Any county development incentive proposal comes at a bad time for DeKalb County, which is reeling—in good part involving a development authority board and chairman in the process of being replaced by neophytes. Coincidentally, the past week highlighted one other project that was mostly touted for its economic development prospects, giving away land for a professional soccer training facility. Here’s how that bears on the Doraville TAD incentives: (1) commissioners were given no opportunity to suggest changes to negotiating terms, in fact were surprised by the deal and public comments were not allowed and (2) the development authority was the primary DeKalb player.

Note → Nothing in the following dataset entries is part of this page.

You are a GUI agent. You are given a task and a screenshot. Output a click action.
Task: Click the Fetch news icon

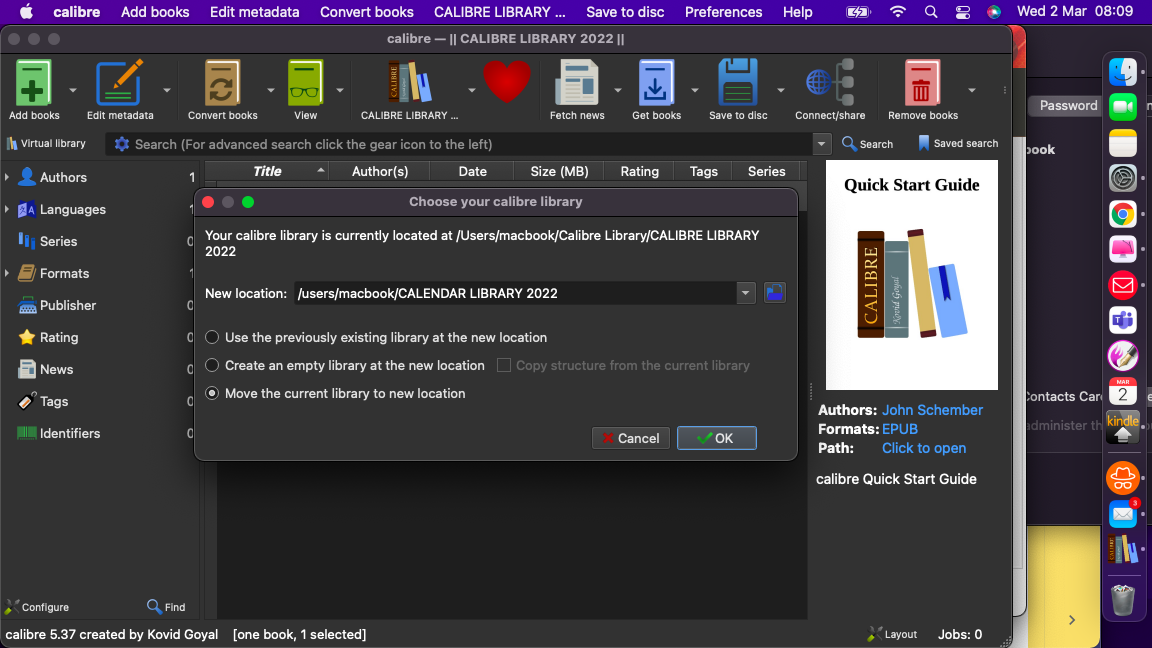(577, 84)
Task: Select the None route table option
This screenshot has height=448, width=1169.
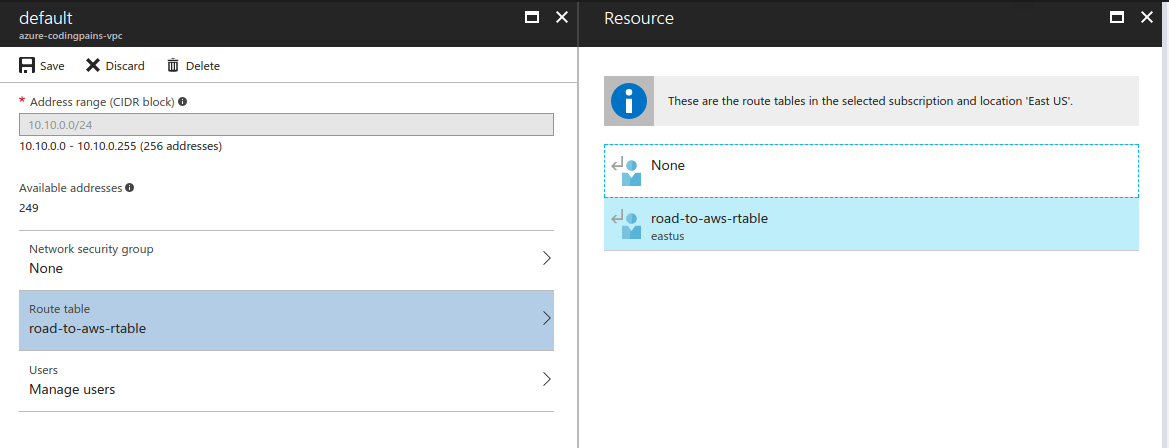Action: (872, 171)
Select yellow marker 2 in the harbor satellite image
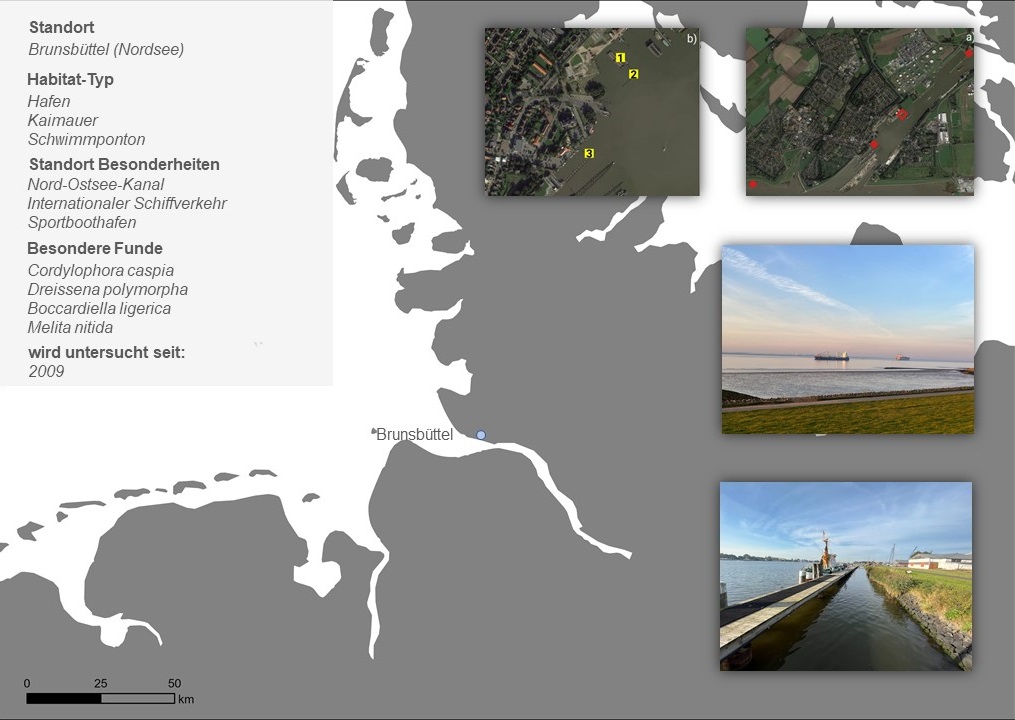 (x=633, y=74)
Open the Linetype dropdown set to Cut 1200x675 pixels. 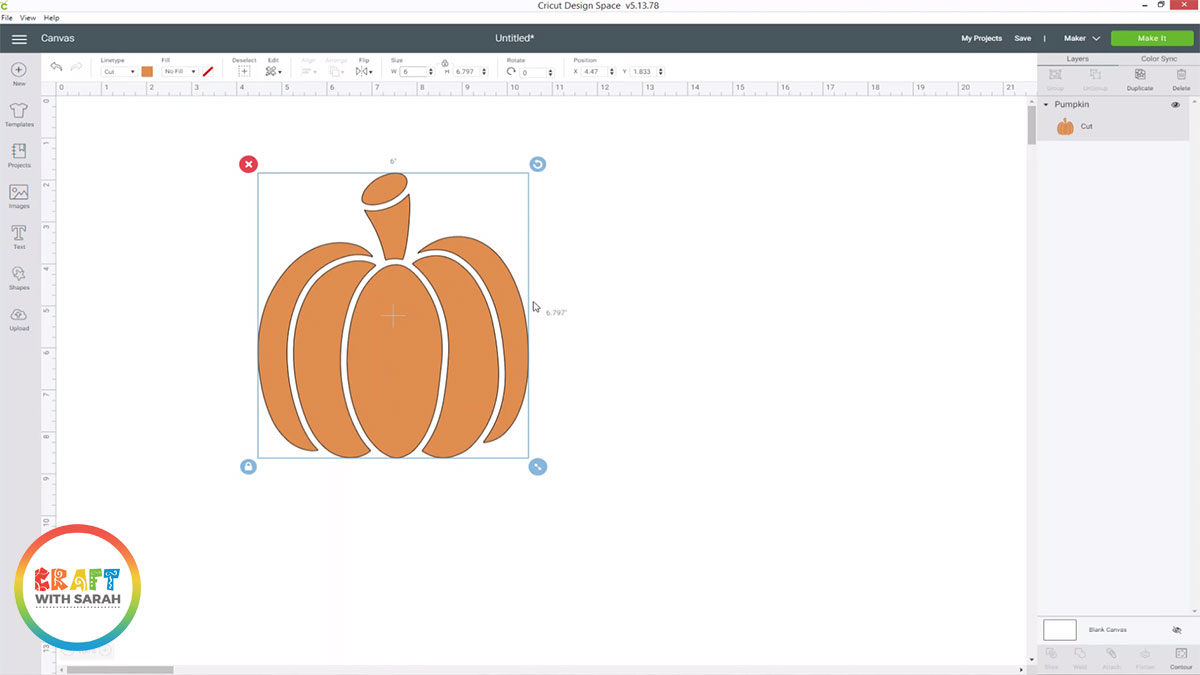click(119, 72)
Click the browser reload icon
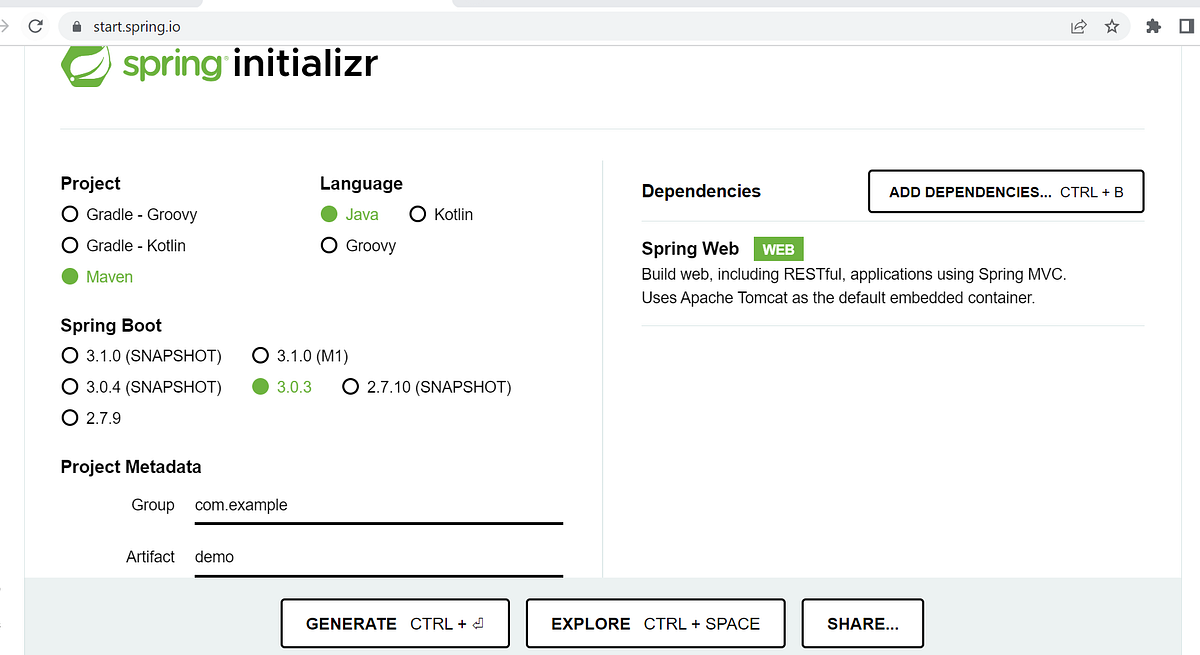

As far as the appeal of the TAD itself, this will be one deal that will probably eventuate in “yes” votes from all seven commissioners, whether in its current or a reduced scope. That is, assuming the IGA is anywhere near assuring. First, most public officials have viewed TADs as “no brainers” as they bank on future revenues and don’t encumber current tax receipts (a baseline). They have nearly unconscious confidence in real estate markets. Secondly, the TAD has been strangely conflated with the GM plant (“Assembly, Doraville, USA”) project in which the public has been driven by mass media complicity that dwarfs even “Fort Mac” and “The Gulch”. There is nearly universal (and visceral) fascination with the prospects of a remade GM site—and inexplicably the Integral Group, developer du jour.
So DeKalb County is emotionally invested.
The city’s consultant says governments aren’t rolling the dice. They identified no financial risks to this public financing—not one—in its TAD feasibility report. That’s not all, he says explicitly that the city (and thereby, county) carries no bond default accountability—that leaves out the “reputational risk” in which a failure to pay would affect its subsequent bond issues. None of these cautionary issues matters to me or DeKalb taxpayers if Doraville remains on its own—or if developers of speculative projects don’t build public facilities FIRST. But having the TAD and redevelopment plan in DeKalb’s hands is an entirely different matter. DeKalb (and DeKalb Schools) participation puts Doraville itself on trial in my book. If DeKalb’s agencies can’t negotiate an extremely significant role in running Doraville’s TAD—even reshaping it—then Doraville should be on its own.
This editorial opinion should not be construed as a product of Unhappy Taxpayer & Voter’s reporting team. According to the writer, he attended several city council meetings and redevelopment area meetings in 2010 and 2015 and has had discussions with several officials close to the project.